*** Opening Input material ***
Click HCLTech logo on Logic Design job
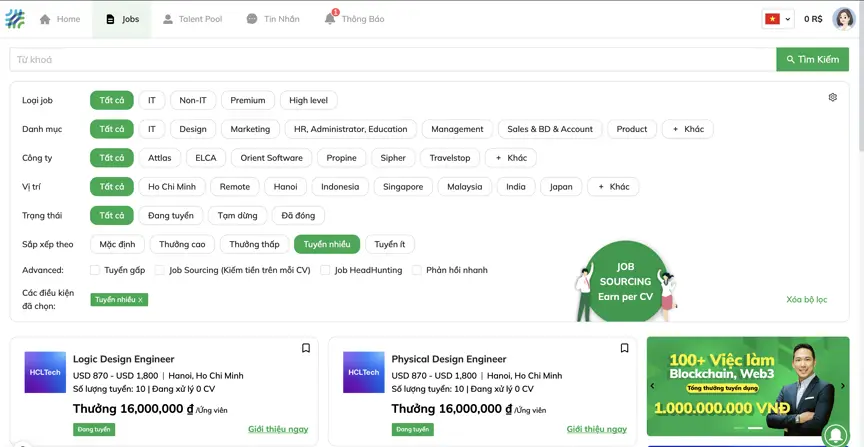Screen dimensions: 864x447 (x=45, y=372)
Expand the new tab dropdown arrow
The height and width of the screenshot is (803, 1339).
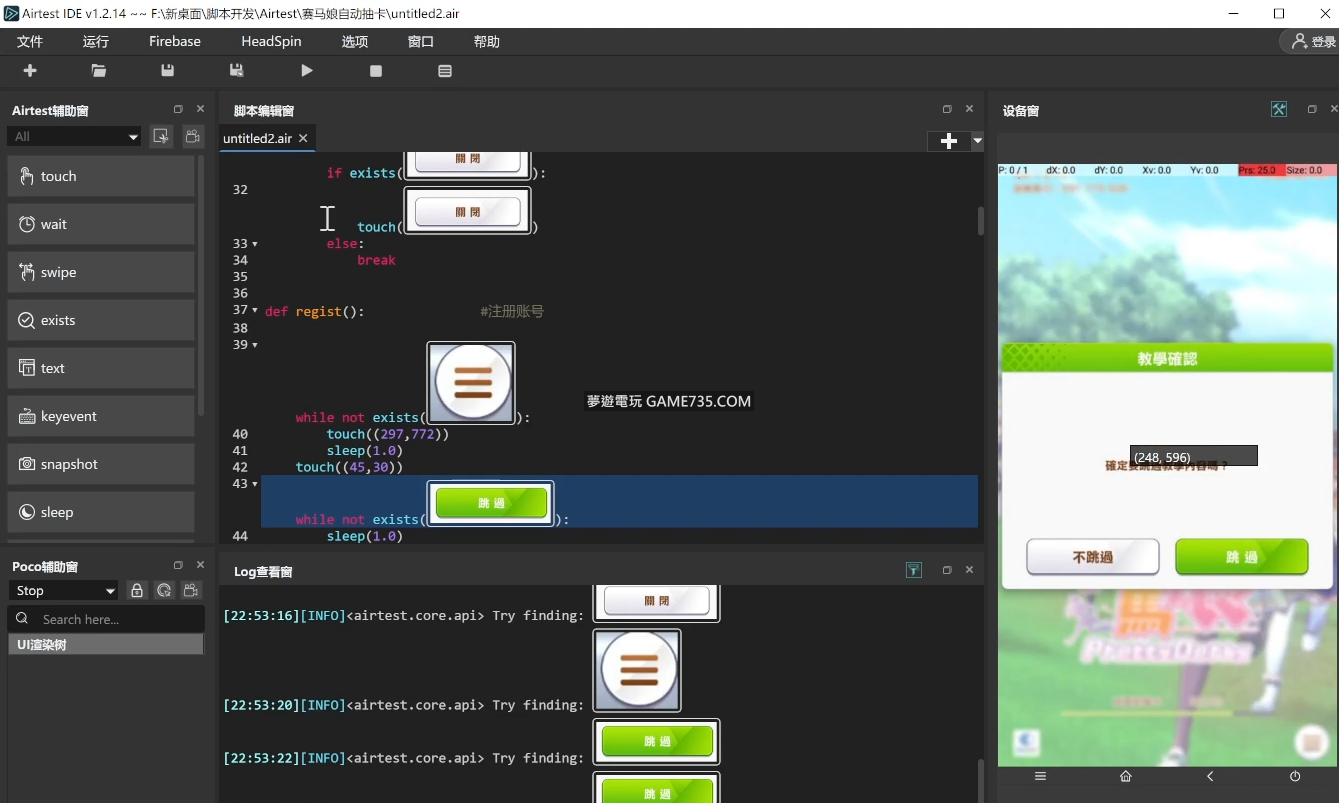(x=977, y=141)
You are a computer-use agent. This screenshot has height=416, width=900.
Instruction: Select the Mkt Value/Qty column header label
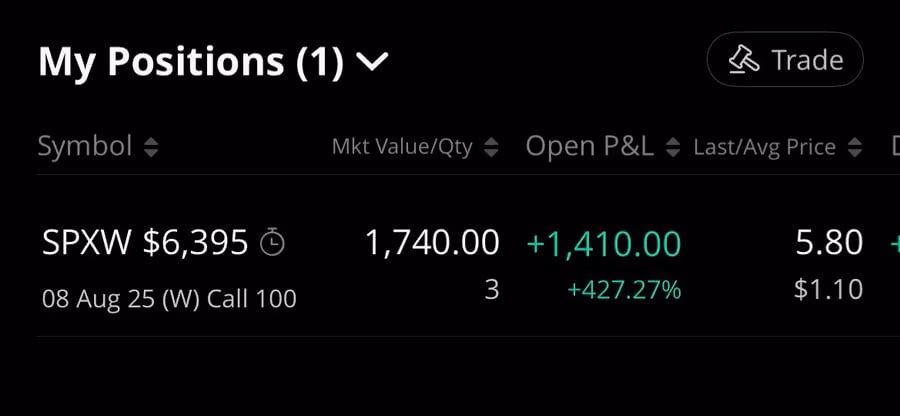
*** Closing Input material ***
◆ Work order:
Transcribe exactly the portion of the material above that runs from the line containing "Expand the new tab dropdown arrow" through its last line, omitting all pictures.

◆ Response to this exercise:
Expand the new tab dropdown arrow
The height and width of the screenshot is (803, 1339).
(x=977, y=141)
You are a computer-use agent. This screenshot has height=416, width=900.
Instruction: Select the Mkt Value/Qty column header label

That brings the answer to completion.